Diagnosis of IE also necessitates a good physical examination followed by the necessary blood cultures and multimodality imaging. Also, these diagnostic tools are often missing in the COVID period. Physical contact necessary for a thorough heart auscultation is often avoided in the emergency department in suspicion of COVID infection. Although swap-PCR and CT lungs are liberally used, haemocultures are not always performed in the patient with fever if the clinical symptoms are not too severe and fever with respiratory complaints are dominating the clinical picture suggesting pulmonary infection eventually by COVID-19. The cornerstone for the diagnosis of IE besides haemocultures is and remains echocardiography. In a recent recommendation paper of EACVI, clear restrictions towards the use of TTE and certainly TOE in this COVID-19 period are proposed with obvious protection rules that need to be applied in case TTE and even more TOE is performed [10]. Importantly the paper also gives a clear recommendation for IE patients. The paper correctly alerts physicians that the frequency of IE can rise in this COVID-19 period related to less visits to the dentists and that patients with a suspicion of IE should continue to have a high priority for echocardiography [10]. It is clear however, that the diagnostic barrier imposed by the COVID 19 pandemic, implicates a potential harm for timely diagnosis and treatment in patients with IE.
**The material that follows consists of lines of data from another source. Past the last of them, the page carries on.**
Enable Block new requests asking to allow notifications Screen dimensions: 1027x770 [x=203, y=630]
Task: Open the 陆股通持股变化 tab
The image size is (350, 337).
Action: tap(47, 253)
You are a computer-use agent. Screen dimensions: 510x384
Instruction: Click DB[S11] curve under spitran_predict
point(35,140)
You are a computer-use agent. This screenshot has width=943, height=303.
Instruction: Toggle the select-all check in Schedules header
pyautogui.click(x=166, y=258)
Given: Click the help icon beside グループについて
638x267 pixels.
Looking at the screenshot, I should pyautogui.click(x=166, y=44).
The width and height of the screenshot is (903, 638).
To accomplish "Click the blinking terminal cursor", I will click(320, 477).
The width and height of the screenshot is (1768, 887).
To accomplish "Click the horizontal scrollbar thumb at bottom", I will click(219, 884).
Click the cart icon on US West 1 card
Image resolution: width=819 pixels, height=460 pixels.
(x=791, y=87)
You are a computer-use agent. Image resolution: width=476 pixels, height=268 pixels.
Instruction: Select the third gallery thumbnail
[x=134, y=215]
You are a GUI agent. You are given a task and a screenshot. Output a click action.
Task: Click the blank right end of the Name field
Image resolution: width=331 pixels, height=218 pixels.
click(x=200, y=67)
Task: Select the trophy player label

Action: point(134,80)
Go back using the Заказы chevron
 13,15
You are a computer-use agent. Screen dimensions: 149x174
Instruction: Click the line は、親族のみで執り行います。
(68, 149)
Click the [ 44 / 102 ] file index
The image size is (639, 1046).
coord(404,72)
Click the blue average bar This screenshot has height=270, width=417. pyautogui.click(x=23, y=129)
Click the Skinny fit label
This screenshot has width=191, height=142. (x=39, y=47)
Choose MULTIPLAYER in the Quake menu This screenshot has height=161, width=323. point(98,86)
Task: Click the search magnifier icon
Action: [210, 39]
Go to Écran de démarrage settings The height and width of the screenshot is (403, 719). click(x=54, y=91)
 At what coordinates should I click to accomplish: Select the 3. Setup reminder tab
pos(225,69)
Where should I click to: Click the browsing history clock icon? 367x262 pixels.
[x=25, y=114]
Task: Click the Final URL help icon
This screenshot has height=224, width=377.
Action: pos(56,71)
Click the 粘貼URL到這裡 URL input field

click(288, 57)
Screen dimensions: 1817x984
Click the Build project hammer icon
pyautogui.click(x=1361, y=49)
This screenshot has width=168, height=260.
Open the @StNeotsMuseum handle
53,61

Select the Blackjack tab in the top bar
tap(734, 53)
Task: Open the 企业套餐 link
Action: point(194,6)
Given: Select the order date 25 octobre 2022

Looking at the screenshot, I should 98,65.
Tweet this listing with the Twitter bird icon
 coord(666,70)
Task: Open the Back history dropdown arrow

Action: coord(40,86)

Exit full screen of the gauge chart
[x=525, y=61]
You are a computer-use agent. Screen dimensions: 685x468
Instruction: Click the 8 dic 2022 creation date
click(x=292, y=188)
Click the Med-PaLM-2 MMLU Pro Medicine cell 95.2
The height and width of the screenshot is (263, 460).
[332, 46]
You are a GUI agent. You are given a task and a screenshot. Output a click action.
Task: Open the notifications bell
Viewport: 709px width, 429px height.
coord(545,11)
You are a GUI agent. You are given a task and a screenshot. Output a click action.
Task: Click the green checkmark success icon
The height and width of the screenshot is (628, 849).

This report suggests a possible underdiagnosis of definite IE linked to lockdown measures imposed by the authorities in this COVID-19 pandemic. Even if numbers are small implicating a negative impact on strong statistical evidence, the paper gives enough elements to consider this problem and to increase our alertness for timely diagnosis and treatment of this deadly disease even in a COVID-19 pandemic.
Funding
No funding for this study.
Compliance with ethical standards
Conflict of interest
No conflict of interest for all authors.
Ethical standards
The study protocol was performed in accordance with the Ethics Committees (EC OLV Aalst 2020/059) of our institution. The need for consent to participate in this research study was waived in view of its observational and anonymous nature.